* EXERCISE PROMPT: Within the records below is a range that opens at the line with "سكس محارم مصري (31, 2462)" and closes at the line with "افلام سكس عالمي مترجم (246, 2397)". Return that range word for word, both ends included, and only that range.

———

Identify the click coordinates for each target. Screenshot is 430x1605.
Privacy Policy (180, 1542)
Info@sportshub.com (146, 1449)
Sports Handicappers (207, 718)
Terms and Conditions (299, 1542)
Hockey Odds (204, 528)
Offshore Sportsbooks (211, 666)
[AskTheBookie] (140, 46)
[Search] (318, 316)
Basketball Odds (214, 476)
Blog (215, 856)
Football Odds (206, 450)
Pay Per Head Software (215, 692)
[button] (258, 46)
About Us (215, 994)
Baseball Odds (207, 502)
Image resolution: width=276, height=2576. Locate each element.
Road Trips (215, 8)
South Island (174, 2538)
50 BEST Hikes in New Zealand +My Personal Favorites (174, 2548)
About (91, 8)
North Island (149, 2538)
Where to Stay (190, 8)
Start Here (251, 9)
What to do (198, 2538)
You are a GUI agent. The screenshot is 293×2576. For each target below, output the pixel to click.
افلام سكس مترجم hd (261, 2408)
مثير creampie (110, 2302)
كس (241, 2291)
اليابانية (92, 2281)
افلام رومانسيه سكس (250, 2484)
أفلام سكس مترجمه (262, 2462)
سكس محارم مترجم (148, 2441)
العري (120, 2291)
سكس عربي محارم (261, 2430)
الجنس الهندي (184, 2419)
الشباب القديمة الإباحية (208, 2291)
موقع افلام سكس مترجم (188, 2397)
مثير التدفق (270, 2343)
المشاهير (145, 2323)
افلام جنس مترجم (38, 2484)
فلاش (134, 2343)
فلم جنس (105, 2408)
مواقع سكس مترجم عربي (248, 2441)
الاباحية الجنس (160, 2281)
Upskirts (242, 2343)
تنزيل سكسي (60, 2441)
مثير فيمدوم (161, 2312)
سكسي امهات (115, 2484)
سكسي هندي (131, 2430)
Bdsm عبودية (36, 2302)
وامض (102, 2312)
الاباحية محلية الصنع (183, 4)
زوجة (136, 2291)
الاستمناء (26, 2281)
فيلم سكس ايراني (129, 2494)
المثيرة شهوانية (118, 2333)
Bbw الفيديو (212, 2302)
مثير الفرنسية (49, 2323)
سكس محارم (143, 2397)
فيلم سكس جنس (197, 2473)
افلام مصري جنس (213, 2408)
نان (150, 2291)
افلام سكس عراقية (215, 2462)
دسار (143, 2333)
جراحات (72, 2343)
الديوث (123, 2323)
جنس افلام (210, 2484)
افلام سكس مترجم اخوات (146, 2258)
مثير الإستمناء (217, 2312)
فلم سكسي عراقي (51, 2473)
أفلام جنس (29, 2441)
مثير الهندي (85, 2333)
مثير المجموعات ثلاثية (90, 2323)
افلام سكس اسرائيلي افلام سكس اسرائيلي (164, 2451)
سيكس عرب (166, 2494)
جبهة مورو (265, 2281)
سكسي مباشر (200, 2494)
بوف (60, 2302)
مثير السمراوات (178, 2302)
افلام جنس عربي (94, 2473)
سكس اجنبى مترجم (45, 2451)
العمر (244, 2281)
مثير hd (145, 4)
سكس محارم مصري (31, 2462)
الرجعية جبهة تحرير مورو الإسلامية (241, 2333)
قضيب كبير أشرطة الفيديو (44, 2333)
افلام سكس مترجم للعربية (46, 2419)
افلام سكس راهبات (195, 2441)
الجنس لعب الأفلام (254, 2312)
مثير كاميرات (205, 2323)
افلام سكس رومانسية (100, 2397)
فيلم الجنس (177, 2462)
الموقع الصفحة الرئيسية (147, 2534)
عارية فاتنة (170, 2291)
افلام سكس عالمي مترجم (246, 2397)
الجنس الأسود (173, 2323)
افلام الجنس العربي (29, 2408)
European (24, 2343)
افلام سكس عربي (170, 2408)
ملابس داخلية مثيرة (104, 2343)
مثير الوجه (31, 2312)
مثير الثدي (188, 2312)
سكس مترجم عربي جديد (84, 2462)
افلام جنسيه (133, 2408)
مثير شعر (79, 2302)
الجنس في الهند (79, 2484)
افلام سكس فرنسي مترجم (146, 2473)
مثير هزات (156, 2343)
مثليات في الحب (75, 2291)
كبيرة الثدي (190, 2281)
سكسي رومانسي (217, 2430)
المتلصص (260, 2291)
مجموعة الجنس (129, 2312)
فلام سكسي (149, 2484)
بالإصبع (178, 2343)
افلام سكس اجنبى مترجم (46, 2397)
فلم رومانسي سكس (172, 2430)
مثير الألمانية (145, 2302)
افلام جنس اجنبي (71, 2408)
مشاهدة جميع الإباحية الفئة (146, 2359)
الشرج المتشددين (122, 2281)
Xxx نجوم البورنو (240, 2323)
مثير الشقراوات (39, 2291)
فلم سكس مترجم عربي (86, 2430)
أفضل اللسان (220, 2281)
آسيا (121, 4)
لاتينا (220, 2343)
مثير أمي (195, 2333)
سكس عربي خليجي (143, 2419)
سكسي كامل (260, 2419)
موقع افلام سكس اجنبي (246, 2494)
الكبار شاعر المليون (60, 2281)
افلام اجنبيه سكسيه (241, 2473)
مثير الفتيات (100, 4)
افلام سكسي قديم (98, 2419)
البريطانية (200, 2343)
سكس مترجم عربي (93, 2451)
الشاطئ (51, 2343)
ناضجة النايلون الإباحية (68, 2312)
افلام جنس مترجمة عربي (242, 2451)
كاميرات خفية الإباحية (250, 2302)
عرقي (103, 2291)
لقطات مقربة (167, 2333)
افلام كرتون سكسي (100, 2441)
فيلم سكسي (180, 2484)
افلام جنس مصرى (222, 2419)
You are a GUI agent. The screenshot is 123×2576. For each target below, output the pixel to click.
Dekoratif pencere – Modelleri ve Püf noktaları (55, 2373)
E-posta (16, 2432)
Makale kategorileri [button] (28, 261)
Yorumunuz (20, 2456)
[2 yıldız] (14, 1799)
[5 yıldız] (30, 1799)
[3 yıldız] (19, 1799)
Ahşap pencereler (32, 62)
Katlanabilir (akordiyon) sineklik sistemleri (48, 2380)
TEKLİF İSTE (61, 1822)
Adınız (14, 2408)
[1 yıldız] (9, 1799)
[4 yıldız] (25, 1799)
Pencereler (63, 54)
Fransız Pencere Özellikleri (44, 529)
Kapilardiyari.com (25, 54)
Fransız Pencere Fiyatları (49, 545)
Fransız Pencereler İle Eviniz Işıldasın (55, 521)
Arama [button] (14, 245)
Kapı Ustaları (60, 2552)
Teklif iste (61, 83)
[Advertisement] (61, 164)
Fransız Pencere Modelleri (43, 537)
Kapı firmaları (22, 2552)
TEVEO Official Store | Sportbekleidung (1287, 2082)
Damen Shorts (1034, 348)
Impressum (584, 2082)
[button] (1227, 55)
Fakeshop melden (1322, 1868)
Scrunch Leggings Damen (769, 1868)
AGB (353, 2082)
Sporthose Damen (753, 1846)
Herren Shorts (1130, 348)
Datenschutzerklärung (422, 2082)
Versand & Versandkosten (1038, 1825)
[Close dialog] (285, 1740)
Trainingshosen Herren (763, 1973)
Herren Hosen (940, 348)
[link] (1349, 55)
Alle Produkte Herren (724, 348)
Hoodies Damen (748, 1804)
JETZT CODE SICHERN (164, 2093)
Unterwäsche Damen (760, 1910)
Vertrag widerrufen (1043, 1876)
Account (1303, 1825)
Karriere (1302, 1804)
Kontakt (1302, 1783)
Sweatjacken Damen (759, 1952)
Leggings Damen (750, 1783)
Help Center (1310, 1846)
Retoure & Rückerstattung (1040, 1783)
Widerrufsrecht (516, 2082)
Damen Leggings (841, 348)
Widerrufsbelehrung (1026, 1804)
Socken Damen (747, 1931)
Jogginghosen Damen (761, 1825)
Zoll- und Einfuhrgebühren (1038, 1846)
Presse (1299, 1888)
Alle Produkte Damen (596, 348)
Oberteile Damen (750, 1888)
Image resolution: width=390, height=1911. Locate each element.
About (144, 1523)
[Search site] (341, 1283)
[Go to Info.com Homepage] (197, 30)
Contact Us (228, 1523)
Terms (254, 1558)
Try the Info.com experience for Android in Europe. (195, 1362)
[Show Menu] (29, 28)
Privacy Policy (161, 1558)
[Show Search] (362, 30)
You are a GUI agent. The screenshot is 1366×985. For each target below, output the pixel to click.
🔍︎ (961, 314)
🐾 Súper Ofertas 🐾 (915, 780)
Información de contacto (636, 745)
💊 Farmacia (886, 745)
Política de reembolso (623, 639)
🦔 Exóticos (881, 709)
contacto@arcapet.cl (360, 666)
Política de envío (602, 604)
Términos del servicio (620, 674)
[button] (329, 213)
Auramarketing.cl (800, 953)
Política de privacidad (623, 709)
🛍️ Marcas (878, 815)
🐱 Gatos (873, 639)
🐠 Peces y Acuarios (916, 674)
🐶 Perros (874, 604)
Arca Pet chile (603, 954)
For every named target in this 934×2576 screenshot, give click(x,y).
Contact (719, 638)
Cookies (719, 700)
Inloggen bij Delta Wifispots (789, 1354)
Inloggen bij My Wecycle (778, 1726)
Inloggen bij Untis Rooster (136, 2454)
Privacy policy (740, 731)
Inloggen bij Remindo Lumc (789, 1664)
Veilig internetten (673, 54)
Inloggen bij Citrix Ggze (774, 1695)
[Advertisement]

———

* TASK RESULT:
سكس محارم مصري (31, 2462)
الرجعية جبهة تحرير مورو الإسلامية (241, 2333)
قضيب كبير أشرطة الفيديو (44, 2333)
افلام سكس مترجم للعربية (46, 2419)
افلام سكس راهبات (195, 2441)
الجنس لعب الأفلام (254, 2312)
مثير كاميرات (205, 2323)
افلام سكس رومانسية (100, 2397)
فيلم الجنس (177, 2462)
الموقع الصفحة الرئيسية (147, 2534)
عارية فاتنة (170, 2291)
افلام سكس عالمي مترجم (246, 2397)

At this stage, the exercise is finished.